La cosa empezó a cambiar un poco a peor en el último lustro, cuando vimos que comenzaba a ganar terreno en nuestro país el mosquito tigre, un díptero de esos que ya de entrada acoquinan un poco. Aun así, en honor de todos los mosquitos que en el mundo han sido, hay que reconocer que habitualmente se les ve o se les oye venir, que casi siempre van de frente, o al menos en zig-zag, y que te dan la posibilidad previa de poder defenderte con un buen insecticida, un repelente aromático o una mosquitera eléctrica.
Es cierto que en no pocas ocasiones esa primera línea de defensa no da finalmente el resultado previsto, por lo que llegan entonces las tan temidas picaduras y las subsiguientes rojeces, acompañadas casi siempre de diversas imprecaciones, blasfemias o palabrotas, que no reproduciré ahora aquí por si hubiera algún menor de edad leyendo este didáctico y educativo artículo. Por fortuna, un poco de agua fría o una buena crema suelen ser suficientes para que se recomponga rápidamente nuestro querido ejército de glóbulos blancos y podamos superar con éxito el daño causado en nuestra piel y en nuestro lenguaje por una posible picadura.

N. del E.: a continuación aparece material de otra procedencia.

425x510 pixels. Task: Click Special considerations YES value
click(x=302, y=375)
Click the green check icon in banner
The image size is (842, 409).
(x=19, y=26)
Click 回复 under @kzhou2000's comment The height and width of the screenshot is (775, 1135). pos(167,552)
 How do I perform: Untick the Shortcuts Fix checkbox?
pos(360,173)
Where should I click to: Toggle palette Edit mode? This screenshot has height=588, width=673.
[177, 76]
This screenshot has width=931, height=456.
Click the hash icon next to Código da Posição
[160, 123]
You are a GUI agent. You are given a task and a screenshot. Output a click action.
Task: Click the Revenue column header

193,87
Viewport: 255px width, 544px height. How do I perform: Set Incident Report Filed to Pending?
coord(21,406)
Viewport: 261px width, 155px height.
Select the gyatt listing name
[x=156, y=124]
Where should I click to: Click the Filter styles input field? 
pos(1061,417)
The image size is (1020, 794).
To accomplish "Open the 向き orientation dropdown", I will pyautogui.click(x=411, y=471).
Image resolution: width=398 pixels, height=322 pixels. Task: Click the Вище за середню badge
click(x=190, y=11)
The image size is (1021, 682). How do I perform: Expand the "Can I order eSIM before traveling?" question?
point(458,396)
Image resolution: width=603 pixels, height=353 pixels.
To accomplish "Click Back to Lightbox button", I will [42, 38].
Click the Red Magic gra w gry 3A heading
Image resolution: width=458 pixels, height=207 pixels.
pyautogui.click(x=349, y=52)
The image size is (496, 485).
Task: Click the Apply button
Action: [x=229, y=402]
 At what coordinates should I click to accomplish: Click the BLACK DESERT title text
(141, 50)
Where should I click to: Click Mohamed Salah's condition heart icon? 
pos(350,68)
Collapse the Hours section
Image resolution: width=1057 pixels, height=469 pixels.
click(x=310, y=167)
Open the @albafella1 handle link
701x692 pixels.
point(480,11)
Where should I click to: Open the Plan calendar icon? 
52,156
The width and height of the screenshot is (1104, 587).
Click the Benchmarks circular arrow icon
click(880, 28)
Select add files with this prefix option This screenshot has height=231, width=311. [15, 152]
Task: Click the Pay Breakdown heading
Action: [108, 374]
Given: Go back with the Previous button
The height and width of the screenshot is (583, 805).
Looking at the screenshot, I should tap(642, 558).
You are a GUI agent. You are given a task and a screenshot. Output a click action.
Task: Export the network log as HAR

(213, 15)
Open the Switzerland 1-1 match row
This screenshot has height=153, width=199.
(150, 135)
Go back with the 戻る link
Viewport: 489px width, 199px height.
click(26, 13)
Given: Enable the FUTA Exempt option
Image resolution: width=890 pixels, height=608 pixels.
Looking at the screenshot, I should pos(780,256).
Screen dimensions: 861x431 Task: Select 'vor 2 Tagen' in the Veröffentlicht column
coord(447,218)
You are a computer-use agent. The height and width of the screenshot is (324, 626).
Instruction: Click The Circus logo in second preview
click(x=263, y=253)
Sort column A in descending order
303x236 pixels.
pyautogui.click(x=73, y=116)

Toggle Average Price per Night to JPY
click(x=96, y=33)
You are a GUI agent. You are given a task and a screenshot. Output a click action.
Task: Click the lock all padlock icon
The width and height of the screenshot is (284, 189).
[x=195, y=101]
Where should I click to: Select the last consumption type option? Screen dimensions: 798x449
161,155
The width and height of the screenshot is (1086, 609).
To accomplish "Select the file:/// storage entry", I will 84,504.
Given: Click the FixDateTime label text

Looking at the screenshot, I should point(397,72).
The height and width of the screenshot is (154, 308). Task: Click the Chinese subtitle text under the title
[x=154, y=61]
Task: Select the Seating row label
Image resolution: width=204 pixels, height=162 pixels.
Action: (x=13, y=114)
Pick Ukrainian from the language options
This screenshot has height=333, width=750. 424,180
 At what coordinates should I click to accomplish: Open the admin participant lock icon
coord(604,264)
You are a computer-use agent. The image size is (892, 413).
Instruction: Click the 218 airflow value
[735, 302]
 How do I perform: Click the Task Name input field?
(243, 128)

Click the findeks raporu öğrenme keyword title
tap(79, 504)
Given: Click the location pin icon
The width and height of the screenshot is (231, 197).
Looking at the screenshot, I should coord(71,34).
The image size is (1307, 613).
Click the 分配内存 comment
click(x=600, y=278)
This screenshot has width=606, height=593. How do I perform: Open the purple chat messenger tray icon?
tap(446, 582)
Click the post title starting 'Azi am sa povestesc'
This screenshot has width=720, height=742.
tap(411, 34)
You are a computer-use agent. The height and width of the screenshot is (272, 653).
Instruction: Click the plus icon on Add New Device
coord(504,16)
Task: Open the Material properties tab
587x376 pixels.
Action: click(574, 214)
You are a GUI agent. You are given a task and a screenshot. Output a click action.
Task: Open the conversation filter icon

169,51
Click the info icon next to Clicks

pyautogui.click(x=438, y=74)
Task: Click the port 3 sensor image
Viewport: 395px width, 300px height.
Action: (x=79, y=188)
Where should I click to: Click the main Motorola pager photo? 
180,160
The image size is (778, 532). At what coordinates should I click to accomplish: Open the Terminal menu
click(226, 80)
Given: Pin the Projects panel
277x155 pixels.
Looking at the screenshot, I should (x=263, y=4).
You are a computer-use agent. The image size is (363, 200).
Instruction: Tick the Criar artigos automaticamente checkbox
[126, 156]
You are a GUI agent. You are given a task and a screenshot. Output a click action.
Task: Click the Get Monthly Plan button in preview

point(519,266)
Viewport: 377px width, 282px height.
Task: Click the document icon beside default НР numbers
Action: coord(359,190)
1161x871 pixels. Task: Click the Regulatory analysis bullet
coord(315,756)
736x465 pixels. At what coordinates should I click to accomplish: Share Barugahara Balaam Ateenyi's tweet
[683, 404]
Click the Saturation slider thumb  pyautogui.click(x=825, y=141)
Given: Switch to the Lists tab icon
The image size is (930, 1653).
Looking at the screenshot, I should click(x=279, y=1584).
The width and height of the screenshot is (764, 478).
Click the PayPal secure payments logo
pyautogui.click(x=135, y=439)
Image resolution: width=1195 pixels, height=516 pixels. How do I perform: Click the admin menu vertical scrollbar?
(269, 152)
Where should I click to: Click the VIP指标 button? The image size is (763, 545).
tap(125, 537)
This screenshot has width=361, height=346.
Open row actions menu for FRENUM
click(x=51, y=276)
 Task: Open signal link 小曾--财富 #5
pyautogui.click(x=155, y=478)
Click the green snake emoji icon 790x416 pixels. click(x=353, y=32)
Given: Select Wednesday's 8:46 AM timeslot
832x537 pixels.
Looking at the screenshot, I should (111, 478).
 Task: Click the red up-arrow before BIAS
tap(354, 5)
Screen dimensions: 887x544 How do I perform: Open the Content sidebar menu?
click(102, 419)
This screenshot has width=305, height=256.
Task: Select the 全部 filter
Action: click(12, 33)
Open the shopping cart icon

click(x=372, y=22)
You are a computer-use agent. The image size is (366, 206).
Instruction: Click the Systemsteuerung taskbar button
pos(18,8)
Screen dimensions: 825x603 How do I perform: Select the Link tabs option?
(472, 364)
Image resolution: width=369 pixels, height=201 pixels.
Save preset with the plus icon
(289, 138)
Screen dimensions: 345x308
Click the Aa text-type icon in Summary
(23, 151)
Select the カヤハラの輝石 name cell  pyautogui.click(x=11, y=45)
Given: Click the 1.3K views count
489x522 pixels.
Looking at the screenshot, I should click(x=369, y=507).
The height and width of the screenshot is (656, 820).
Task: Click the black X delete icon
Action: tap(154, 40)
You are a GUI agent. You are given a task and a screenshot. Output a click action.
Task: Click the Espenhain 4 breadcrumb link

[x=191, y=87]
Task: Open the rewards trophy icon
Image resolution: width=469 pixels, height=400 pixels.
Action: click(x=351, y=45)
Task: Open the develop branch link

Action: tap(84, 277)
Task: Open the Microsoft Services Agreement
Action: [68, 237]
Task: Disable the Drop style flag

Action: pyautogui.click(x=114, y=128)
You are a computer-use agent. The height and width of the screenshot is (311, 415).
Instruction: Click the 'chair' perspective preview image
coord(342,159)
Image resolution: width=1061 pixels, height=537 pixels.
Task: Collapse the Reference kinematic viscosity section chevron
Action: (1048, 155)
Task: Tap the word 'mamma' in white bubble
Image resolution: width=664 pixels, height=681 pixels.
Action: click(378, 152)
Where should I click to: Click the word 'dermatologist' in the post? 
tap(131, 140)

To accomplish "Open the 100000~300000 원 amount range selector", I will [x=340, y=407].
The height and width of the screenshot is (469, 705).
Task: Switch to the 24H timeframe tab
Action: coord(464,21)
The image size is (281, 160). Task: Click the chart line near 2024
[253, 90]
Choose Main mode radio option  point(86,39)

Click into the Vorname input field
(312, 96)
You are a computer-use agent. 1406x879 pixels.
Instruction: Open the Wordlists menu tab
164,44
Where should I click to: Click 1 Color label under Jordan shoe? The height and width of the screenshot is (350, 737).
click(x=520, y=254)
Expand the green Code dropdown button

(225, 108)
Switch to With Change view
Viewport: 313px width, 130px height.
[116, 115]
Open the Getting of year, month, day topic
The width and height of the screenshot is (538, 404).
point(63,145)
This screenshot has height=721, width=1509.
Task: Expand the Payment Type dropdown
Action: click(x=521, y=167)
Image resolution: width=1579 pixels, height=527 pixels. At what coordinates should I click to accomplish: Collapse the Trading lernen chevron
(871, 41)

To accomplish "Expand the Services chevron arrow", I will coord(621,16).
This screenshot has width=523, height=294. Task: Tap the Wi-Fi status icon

En el caso de las bacterias y de los virus, como sabemos bien, la cosa suele ser algo distinta y un poco más complicada, pues además de ser invisibles y silenciosos, son también más sibilinos y pueden llegar a dejarnos casi inermes si no contamos con los refuerzos adecuados. Lo importante es que esos refuerzos puedan llegar siempre a tiempo y que sean suficientes, un poco como ocurría con los soldados del Séptimo de Caballería en las películas del Oeste.